Monday, October 19, 2015

Many densities

Glaseser, Ponzetto and Zou posted "Urban Networks: Spreading the Flow of Goods, People and Ideas." Great title. Here is the abstract:
Should China build mega-cities or a network of linked middle-sized metropolises? Can Europe's mid-sized cities compete with global agglomeration by forging stronger inter-urban links? This paper examines these questions within a model of recombinant growth and endogenous local amenities. Three primary factors determine the trade-o⁄ between networks and big cities: local returns to scale in innovation, the elasticity of housing supply, and the importance of local amenities. Even if there are global increasing returns, the returns to local scale in innovation may be decreasing, and that makes networks more appealing than mega-cities. Inelastic housing supply makes it harder to supply more space in dense confines, which perhaps explains why networks are more popular in regulated Europe than in the American Sunbelt. Larger cities can dominate networks because of amenities, as long as the benefits of scale overwhelm the downsides of density. In our framework, the skilled are more likely to prefer mega-cities than the less skilled, and the long-run benefits of either mega-cities or networks may be quite different from the short-run benefits.
Here are some thoughts: 1. There are supply chains for things and supply chains for ideas; 2. Large portions of many chains choose locations in urbanized areas; 3. The "what to make vs what to buy" choice involves where to buy what; 4. Everyone participates in many supply chains (as buyer and/or as seller) and chooses a location that works best in light of these various roles. 5. The policy choices (Glaeser et al ask [paraphrasing] "what should Europe or China build"?) are misleading; supply chains are too complex to be planned top-down; flexible land markets are the reasonable policy choice. 6. Which are clusters, cities, networks, agglomerations?

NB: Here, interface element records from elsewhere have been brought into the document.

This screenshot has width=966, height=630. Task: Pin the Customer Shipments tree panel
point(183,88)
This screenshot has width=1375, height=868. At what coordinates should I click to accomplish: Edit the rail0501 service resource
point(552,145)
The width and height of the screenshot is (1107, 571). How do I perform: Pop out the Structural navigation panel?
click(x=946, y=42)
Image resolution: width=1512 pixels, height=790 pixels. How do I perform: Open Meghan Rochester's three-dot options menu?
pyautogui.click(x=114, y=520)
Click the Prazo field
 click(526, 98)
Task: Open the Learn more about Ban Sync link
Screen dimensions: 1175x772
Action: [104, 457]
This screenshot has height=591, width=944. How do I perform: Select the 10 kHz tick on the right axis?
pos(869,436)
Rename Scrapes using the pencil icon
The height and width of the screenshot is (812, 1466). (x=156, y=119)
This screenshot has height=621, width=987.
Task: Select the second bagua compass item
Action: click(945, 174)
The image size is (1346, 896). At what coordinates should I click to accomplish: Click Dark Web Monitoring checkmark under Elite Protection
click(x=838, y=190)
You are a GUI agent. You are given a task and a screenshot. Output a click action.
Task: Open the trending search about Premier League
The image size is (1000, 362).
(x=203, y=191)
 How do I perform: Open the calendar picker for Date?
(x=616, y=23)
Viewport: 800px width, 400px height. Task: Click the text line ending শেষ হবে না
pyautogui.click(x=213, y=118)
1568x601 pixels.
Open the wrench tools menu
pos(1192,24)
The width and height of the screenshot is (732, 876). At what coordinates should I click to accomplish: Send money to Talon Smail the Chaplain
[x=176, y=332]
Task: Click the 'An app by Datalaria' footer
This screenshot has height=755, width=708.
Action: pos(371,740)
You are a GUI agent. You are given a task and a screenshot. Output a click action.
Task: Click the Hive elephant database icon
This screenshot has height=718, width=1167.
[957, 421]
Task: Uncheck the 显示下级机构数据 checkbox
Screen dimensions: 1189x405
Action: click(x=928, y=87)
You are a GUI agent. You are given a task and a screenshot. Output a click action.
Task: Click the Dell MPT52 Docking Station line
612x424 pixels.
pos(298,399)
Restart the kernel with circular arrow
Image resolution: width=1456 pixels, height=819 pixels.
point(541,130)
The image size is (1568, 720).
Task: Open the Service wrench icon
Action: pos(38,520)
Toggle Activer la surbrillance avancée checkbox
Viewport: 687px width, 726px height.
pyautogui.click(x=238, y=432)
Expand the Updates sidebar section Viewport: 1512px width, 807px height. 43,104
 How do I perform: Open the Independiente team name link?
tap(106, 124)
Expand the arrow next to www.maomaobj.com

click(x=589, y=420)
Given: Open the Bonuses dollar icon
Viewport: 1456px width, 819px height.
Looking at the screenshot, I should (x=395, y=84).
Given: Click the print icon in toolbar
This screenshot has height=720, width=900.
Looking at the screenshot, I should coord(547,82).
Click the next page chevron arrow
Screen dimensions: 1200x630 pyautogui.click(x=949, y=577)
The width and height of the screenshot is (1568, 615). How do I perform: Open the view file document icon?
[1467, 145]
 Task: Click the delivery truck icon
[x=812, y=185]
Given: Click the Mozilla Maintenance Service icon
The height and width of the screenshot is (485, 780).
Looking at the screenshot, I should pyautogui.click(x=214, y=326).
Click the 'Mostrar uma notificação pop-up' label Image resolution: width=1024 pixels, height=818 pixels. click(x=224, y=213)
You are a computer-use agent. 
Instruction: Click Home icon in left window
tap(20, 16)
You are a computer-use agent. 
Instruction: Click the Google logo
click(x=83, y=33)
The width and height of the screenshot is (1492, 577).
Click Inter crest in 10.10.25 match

Below is an example of how software firms are located in the Greater San Francisco Bay area. Many densities are apparent. Glaeser et al (and many others) give the impression that it is a matter of density-on or density-off. The people whose jobs are dots on the map below are surely networked electronically but many are also available for occasional face-time. The interaction blend and trade-offs involved (along with many others) influenced their choice of locations. It is unclear that any policy besides one that encourages regulatory flexibility would do any good.